» **Work to complete**
Please output the data below exactly as given, starting at its first line and stopping after the line that contains "Facebook (65, 2079)".

>>>>

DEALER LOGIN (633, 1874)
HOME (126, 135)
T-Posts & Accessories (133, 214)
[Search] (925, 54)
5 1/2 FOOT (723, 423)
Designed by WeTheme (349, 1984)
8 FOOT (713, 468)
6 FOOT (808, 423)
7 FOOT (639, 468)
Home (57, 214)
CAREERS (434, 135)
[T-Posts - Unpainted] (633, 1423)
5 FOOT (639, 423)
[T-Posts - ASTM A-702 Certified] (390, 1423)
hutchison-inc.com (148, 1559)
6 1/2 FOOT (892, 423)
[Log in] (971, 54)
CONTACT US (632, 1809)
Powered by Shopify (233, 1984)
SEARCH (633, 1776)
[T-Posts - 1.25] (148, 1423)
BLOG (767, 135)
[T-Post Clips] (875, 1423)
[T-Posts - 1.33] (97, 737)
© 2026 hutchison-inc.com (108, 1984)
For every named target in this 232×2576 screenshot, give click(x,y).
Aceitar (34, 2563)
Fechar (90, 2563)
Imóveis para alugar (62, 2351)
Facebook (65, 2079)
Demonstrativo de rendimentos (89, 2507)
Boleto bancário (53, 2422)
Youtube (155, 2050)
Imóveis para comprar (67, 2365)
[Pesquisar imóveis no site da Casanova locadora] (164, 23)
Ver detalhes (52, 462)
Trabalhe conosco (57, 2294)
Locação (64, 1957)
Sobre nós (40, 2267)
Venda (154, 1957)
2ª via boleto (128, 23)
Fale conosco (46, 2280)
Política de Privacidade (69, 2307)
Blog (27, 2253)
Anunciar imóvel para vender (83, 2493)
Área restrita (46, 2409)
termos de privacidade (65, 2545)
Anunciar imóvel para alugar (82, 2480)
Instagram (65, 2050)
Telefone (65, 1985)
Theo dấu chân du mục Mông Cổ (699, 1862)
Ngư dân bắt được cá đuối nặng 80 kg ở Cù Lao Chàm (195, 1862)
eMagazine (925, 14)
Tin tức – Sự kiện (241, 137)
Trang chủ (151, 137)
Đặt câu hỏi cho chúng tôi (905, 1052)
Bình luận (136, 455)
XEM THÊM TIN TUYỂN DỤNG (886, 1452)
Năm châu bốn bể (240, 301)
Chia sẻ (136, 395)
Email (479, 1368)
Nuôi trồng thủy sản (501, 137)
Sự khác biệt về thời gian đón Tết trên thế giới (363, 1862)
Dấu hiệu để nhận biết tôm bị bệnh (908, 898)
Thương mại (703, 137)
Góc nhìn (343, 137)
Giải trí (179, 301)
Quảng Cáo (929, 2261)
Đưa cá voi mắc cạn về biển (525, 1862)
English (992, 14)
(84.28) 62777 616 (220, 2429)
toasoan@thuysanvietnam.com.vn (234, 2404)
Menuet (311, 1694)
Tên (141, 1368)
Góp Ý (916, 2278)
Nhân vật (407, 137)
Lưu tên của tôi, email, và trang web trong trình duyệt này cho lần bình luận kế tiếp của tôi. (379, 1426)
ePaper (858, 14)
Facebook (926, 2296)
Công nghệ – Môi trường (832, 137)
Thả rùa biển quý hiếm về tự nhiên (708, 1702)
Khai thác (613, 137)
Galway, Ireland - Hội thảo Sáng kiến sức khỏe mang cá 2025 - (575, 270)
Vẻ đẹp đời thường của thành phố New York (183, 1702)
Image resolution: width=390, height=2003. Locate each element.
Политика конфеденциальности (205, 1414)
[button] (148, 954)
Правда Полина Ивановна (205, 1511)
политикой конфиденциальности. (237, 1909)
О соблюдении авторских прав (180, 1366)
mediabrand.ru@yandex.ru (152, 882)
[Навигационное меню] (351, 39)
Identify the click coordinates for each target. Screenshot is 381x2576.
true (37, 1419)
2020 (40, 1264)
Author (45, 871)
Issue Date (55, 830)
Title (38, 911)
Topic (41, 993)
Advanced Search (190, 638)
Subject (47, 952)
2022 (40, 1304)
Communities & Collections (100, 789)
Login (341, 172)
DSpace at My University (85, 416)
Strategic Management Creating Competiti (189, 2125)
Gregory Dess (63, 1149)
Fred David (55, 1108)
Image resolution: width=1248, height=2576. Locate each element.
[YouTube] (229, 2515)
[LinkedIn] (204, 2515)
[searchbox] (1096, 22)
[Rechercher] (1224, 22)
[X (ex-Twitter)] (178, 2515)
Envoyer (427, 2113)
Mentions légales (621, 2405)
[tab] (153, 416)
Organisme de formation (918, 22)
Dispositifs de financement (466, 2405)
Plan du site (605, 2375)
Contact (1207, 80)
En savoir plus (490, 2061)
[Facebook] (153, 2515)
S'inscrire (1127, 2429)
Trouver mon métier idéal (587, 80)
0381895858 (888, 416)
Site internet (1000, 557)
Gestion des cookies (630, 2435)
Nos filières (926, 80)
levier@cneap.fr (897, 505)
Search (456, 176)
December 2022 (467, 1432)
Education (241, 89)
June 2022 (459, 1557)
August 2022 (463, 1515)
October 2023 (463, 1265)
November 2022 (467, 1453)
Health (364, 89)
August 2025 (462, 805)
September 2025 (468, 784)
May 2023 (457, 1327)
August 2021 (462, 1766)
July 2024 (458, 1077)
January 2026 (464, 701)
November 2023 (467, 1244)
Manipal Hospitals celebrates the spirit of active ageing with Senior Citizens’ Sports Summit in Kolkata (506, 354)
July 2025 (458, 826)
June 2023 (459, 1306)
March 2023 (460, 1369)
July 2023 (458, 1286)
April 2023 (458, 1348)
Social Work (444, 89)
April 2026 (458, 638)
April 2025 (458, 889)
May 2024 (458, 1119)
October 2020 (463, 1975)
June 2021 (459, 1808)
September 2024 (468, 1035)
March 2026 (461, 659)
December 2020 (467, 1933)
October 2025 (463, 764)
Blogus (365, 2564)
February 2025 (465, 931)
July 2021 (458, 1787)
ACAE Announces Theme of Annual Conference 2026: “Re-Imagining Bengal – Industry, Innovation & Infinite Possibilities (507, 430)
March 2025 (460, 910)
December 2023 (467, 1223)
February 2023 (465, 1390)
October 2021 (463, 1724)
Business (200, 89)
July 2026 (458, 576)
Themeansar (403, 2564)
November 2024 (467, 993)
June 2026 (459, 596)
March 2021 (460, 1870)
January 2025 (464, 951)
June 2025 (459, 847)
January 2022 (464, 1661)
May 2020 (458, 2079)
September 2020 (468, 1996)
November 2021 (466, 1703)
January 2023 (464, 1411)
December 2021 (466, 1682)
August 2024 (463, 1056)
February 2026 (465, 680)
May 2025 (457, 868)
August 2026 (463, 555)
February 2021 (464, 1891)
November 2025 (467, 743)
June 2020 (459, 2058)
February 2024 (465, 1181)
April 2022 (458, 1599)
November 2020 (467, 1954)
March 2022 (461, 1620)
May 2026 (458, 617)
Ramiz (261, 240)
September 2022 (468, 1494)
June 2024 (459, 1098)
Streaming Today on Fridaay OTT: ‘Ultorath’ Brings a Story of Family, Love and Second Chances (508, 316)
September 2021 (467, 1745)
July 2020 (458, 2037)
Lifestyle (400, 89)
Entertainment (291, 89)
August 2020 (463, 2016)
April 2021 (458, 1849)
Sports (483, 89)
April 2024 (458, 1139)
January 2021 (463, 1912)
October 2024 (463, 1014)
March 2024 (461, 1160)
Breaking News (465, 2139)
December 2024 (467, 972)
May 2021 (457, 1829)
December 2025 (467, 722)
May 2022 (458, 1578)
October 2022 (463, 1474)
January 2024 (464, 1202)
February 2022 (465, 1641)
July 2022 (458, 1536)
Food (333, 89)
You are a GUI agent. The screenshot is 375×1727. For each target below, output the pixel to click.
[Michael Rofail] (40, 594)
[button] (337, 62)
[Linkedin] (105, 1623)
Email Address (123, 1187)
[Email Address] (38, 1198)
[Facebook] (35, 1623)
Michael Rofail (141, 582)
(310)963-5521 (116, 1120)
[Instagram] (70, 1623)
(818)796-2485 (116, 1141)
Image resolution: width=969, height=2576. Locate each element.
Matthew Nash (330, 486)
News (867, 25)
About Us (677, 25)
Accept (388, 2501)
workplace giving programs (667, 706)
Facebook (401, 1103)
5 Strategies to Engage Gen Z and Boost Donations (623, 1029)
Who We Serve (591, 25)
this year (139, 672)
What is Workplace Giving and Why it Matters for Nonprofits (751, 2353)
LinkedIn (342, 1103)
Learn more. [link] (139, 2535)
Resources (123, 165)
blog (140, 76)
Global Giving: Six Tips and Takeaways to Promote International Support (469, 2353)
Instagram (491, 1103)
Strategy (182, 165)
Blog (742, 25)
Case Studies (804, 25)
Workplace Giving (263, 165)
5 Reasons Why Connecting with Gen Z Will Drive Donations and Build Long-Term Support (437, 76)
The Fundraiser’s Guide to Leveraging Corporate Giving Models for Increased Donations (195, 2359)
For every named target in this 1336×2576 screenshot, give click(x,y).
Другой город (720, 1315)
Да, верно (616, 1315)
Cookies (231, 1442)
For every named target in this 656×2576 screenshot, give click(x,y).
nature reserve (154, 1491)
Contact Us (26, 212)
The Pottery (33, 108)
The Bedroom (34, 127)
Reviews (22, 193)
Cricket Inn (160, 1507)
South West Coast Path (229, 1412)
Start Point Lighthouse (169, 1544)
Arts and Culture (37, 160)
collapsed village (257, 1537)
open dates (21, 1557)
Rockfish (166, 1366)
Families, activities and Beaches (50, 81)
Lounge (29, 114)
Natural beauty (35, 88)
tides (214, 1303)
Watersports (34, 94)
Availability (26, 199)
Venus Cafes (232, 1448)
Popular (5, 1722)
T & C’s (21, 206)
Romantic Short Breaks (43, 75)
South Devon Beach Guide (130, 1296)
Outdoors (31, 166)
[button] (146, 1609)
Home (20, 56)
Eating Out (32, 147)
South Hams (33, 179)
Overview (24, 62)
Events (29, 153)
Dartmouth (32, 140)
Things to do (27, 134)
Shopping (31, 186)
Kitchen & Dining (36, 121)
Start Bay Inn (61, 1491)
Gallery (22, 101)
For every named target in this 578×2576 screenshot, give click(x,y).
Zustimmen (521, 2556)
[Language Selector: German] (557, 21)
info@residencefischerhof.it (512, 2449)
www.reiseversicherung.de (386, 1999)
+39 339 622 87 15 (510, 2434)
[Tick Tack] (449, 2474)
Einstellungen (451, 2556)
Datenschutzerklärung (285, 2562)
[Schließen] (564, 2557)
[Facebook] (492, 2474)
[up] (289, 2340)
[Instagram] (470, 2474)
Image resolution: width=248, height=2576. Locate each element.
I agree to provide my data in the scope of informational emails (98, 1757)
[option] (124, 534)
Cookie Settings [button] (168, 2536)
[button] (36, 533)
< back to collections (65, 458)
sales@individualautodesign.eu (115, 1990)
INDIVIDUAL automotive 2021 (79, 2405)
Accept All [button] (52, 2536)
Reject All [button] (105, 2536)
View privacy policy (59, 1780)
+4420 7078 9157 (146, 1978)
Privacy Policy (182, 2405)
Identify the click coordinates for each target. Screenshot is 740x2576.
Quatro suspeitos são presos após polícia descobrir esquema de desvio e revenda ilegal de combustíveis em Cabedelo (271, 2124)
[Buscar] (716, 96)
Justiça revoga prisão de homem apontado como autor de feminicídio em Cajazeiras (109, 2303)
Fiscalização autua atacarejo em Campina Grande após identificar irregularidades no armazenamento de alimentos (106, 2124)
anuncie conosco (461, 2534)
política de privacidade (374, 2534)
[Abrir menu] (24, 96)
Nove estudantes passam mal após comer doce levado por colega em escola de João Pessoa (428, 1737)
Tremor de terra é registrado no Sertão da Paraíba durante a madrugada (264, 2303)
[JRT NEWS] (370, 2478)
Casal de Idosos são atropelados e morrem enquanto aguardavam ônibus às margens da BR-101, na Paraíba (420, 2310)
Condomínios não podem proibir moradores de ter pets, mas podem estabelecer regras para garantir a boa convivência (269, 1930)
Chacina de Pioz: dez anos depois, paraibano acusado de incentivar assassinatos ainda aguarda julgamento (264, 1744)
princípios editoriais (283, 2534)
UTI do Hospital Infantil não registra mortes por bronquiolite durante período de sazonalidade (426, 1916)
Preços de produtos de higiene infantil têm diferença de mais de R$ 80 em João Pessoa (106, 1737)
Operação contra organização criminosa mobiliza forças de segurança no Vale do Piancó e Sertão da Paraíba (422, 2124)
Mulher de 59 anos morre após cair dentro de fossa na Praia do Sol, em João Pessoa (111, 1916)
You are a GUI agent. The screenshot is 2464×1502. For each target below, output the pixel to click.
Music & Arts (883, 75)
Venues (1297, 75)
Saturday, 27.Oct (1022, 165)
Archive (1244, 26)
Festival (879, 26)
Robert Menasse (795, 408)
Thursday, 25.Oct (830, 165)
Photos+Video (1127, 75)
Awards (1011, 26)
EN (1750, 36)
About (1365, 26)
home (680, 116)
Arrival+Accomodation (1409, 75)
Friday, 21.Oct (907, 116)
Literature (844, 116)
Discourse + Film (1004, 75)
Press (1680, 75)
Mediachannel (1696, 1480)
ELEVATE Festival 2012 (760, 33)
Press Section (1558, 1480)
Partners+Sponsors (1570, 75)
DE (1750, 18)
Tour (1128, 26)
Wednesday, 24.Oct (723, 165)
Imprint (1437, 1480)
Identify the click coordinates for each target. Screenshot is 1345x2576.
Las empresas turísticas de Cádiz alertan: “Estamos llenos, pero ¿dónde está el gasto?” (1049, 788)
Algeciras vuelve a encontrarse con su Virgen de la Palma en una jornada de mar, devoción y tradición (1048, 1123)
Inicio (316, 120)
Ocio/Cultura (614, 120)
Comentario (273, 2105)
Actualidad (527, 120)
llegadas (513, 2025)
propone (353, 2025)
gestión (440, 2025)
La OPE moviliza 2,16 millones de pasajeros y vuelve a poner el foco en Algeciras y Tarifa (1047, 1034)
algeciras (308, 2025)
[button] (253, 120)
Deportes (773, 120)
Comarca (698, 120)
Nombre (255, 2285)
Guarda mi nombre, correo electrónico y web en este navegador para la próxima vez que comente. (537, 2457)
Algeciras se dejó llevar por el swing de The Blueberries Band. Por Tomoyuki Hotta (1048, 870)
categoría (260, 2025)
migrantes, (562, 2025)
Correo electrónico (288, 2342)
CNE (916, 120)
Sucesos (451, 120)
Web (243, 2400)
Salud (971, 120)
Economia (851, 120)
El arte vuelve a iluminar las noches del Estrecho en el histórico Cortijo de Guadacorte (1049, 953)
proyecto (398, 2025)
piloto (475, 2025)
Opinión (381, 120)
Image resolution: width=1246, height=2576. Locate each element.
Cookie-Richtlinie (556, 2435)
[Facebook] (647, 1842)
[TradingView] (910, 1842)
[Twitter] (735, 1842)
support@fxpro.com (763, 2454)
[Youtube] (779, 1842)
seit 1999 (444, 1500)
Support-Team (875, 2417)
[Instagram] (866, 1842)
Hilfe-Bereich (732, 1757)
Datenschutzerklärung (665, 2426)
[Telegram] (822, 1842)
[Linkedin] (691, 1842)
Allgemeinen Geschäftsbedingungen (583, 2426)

<<<<

» **Exercise solution**
DEALER LOGIN (633, 1874)
HOME (126, 135)
T-Posts & Accessories (133, 214)
[Search] (925, 54)
5 1/2 FOOT (723, 423)
Designed by WeTheme (349, 1984)
8 FOOT (713, 468)
6 FOOT (808, 423)
7 FOOT (639, 468)
Home (57, 214)
CAREERS (434, 135)
[T-Posts - Unpainted] (633, 1423)
5 FOOT (639, 423)
[T-Posts - ASTM A-702 Certified] (390, 1423)
hutchison-inc.com (148, 1559)
6 1/2 FOOT (892, 423)
[Log in] (971, 54)
CONTACT US (632, 1809)
Powered by Shopify (233, 1984)
SEARCH (633, 1776)
[T-Posts - 1.25] (148, 1423)
BLOG (767, 135)
[T-Post Clips] (875, 1423)
[T-Posts - 1.33] (97, 737)
© 2026 hutchison-inc.com (108, 1984)
For every named target in this 232×2576 screenshot, give click(x,y).
Aceitar (34, 2563)
Fechar (90, 2563)
Imóveis para alugar (62, 2351)
Facebook (65, 2079)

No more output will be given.